WHAT YOU NEED TO DO | Set out each line from the following listing that includes the word "entry".

DATA UNDER STUDY |
-----

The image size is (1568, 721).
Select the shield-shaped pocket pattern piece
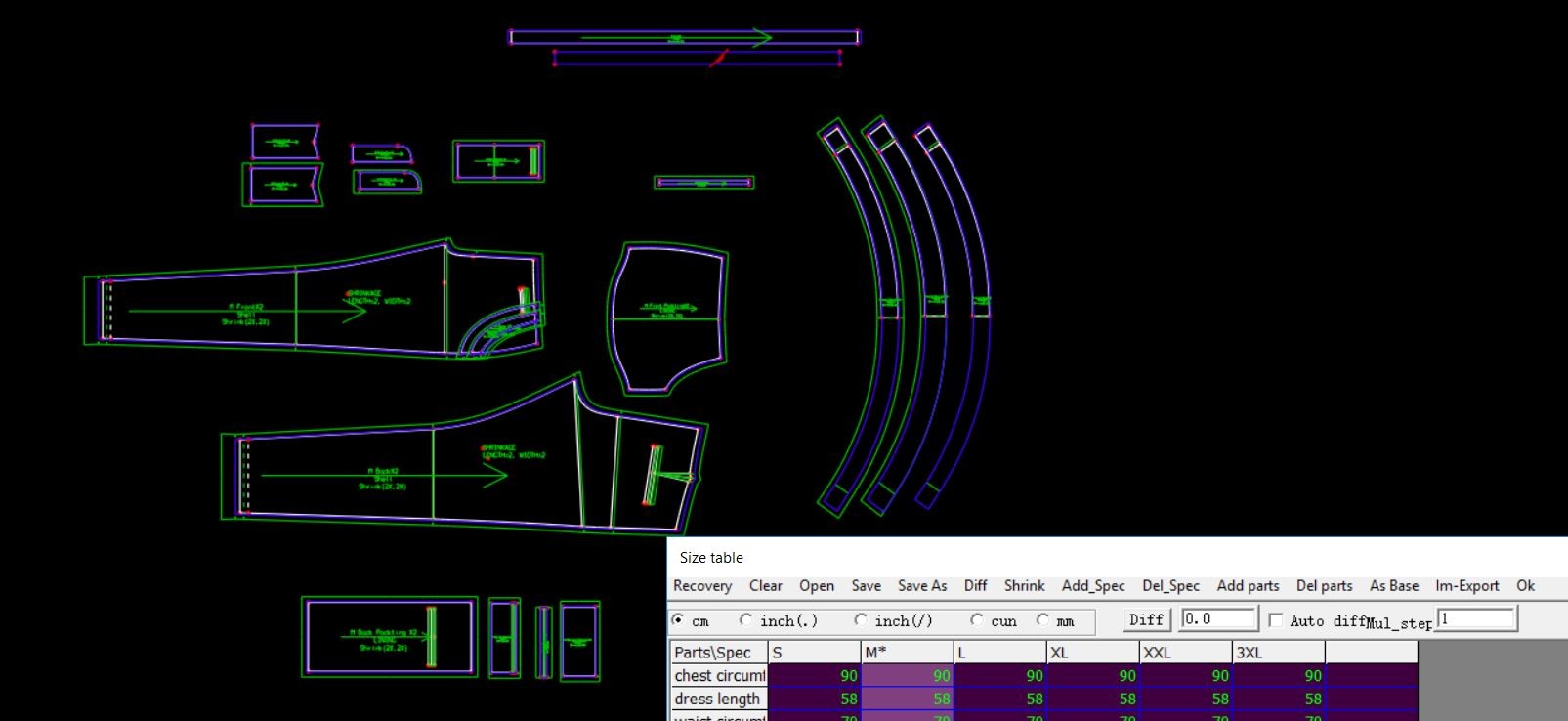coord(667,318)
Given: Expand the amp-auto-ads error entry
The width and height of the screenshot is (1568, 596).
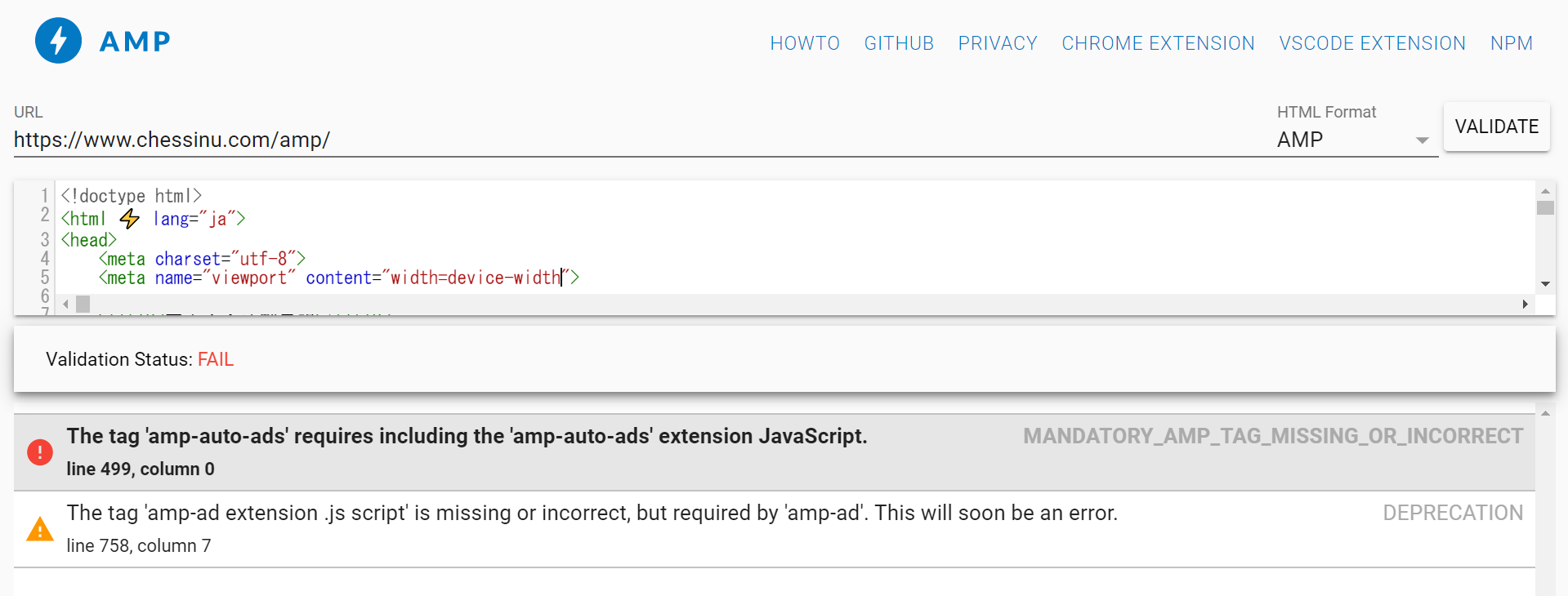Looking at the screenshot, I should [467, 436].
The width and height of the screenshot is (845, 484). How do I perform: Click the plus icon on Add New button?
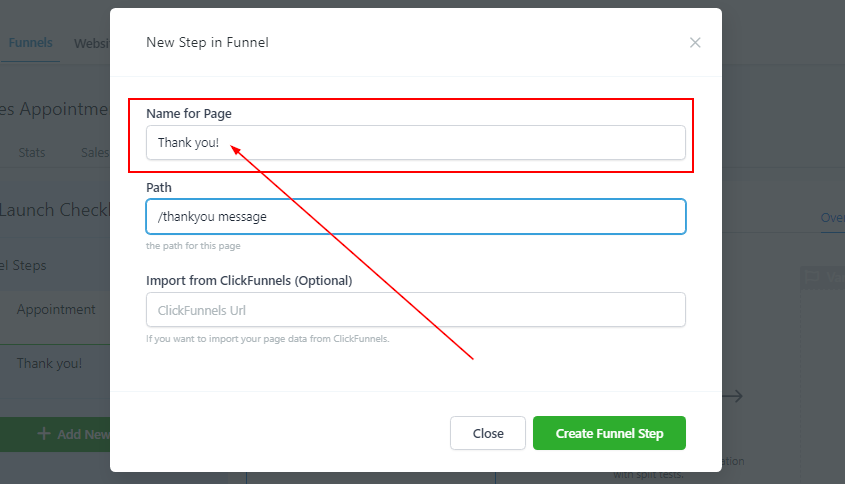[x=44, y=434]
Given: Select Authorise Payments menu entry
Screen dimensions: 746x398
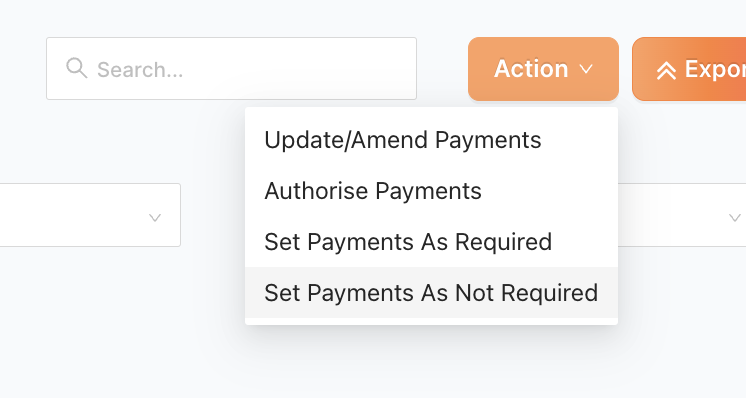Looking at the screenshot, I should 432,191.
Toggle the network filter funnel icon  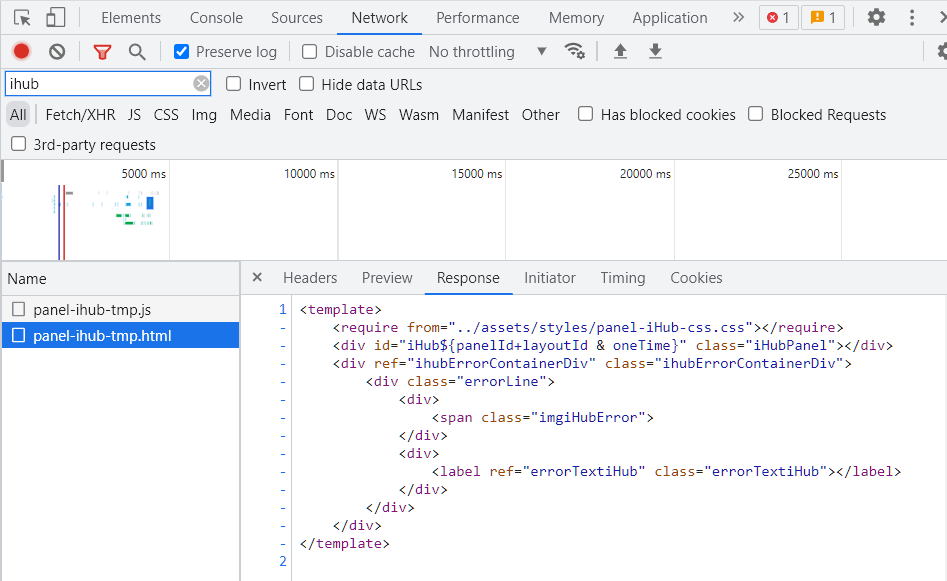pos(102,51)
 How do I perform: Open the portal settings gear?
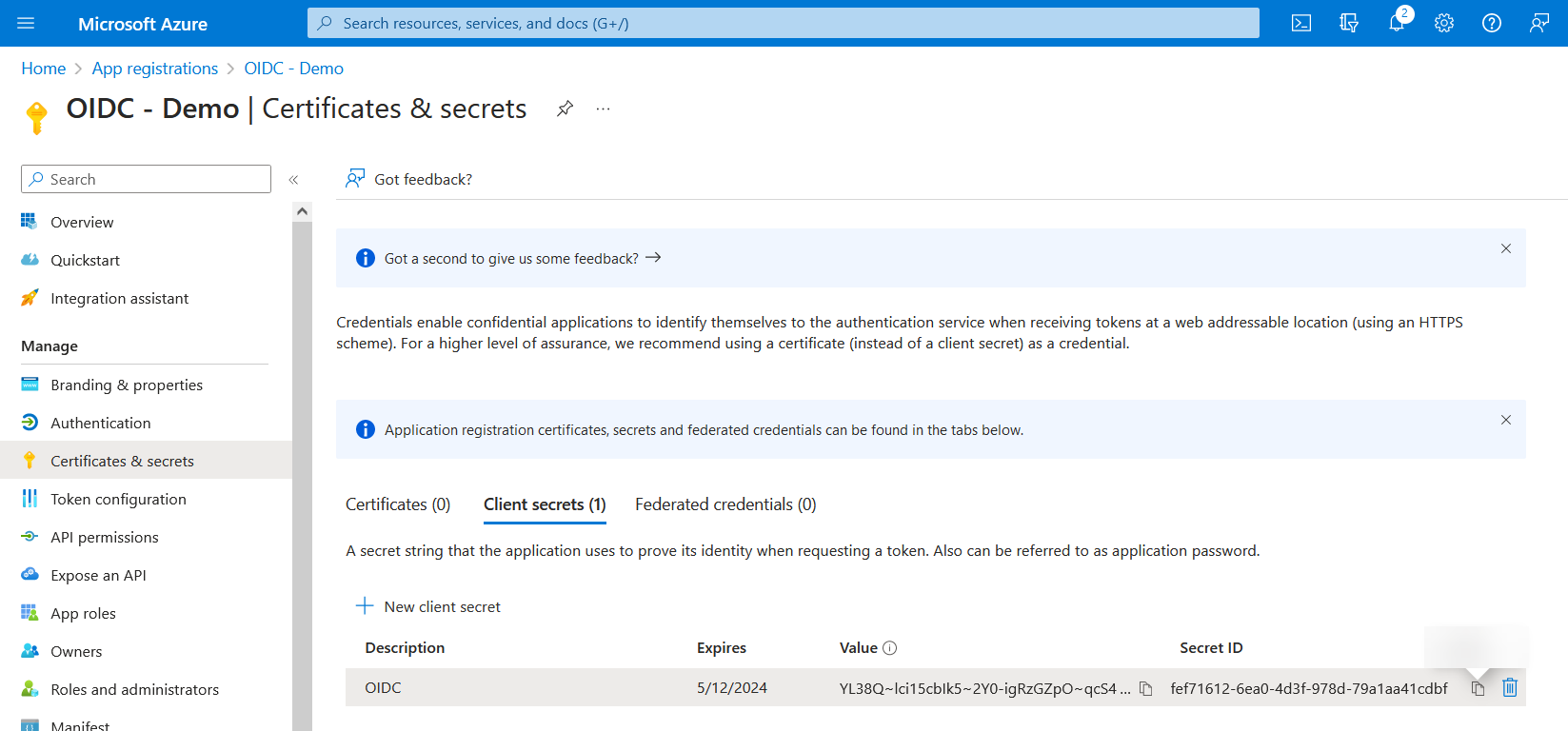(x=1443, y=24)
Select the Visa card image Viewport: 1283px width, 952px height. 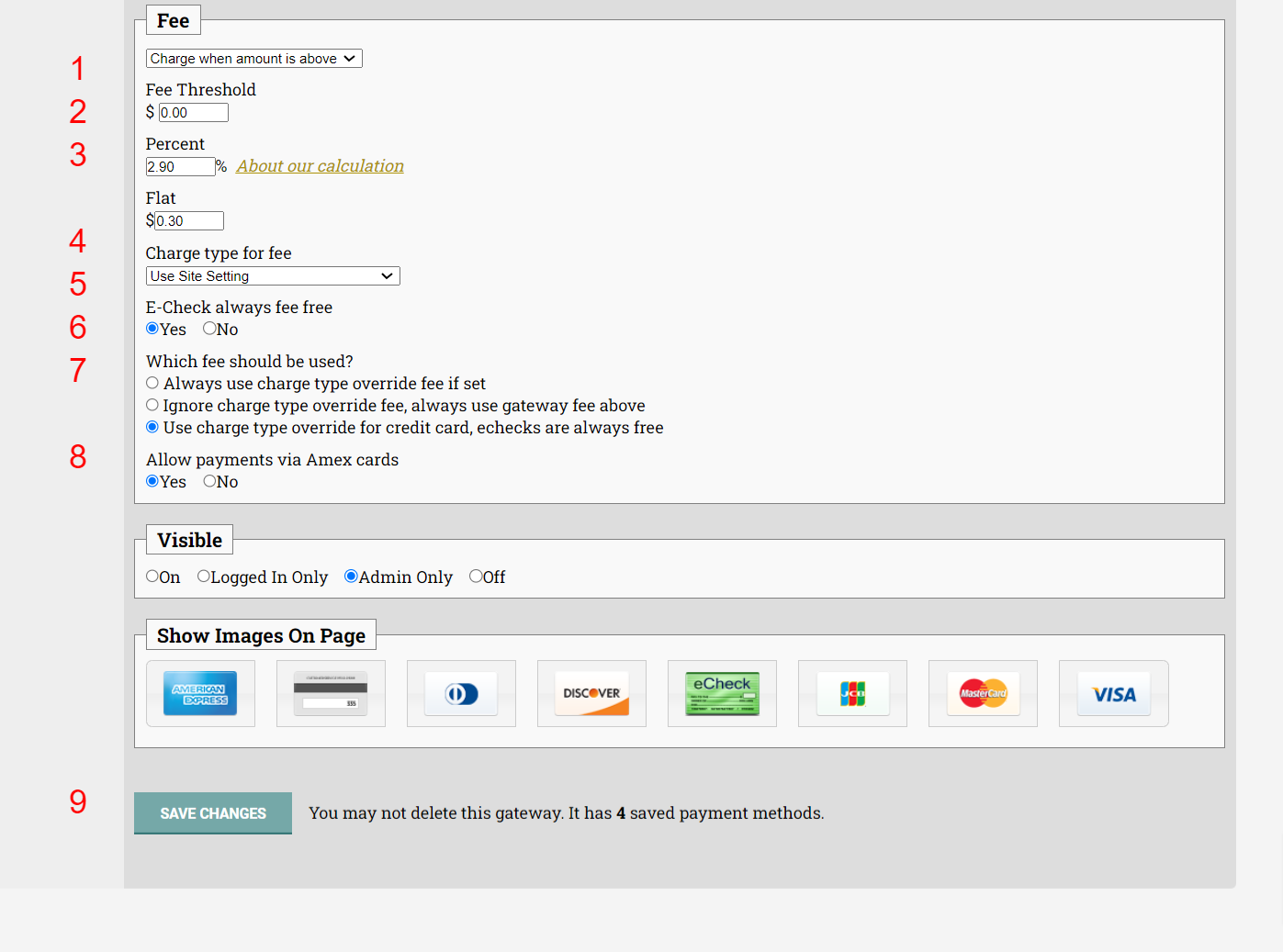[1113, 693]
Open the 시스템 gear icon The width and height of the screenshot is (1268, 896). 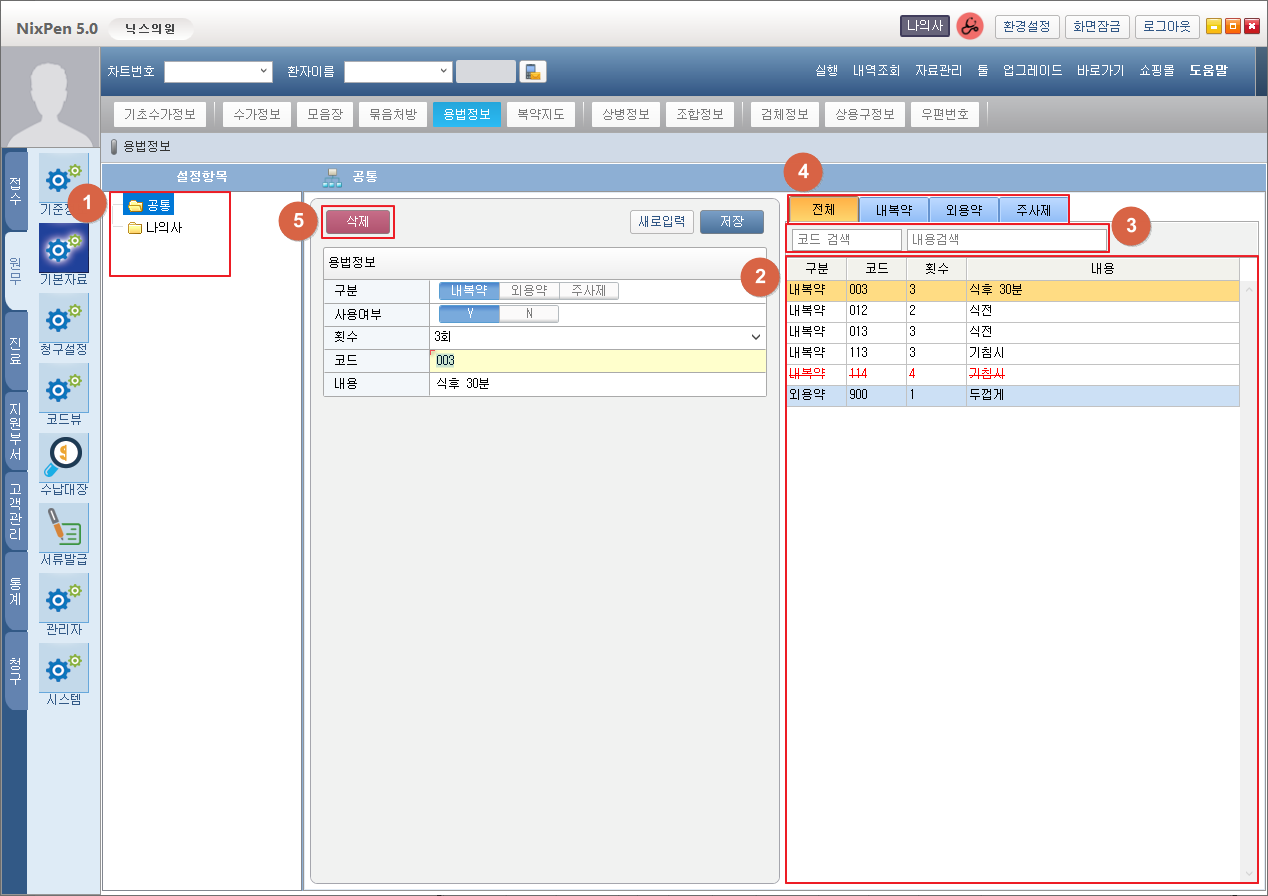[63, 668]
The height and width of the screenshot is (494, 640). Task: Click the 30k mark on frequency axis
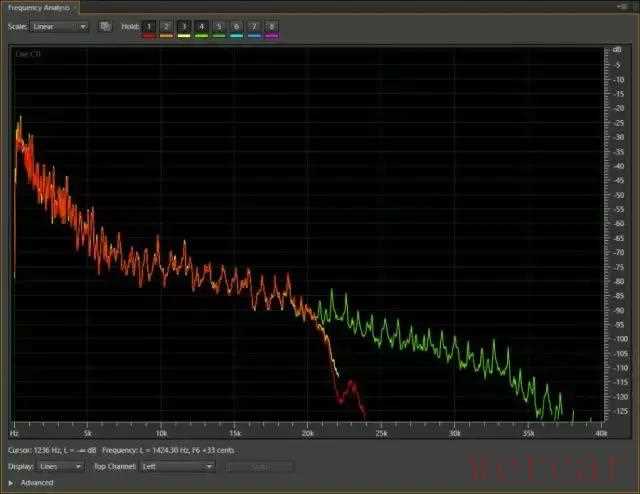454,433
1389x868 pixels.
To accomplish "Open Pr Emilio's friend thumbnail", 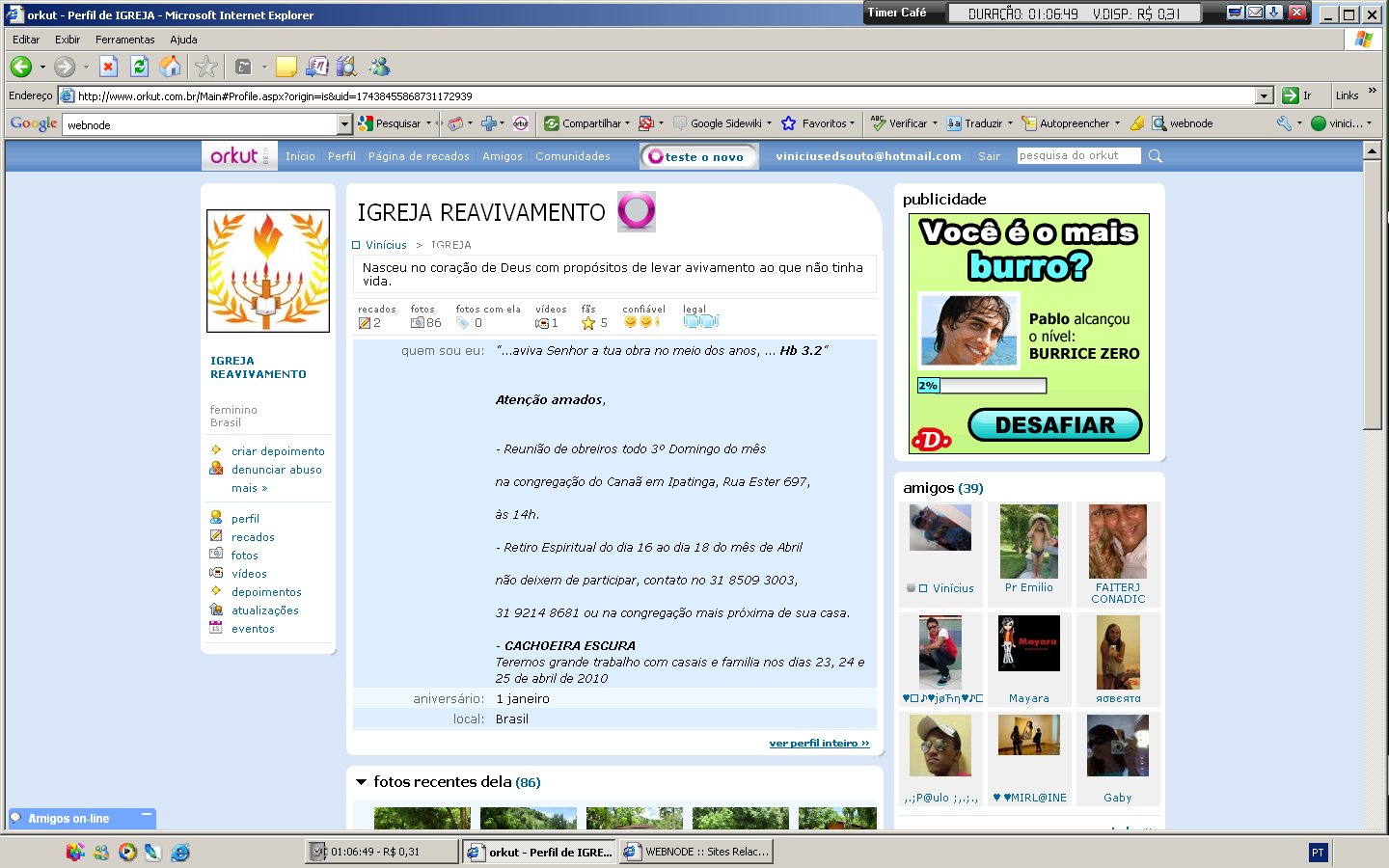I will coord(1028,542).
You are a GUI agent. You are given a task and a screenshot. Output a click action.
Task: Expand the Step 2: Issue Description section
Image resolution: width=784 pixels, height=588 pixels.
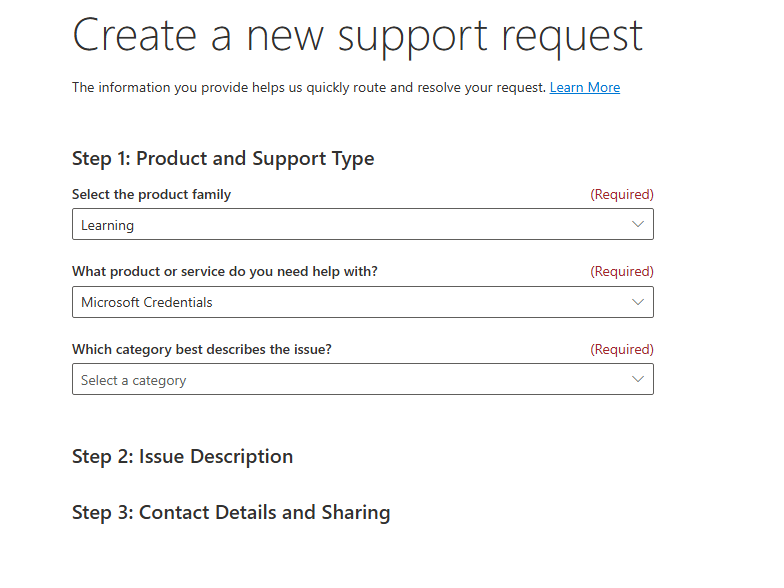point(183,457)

-----

PROBLEM SOLUTION |
Given: Expand the amp-auto-ads error entry
Given: Select Authorise Payments menu entry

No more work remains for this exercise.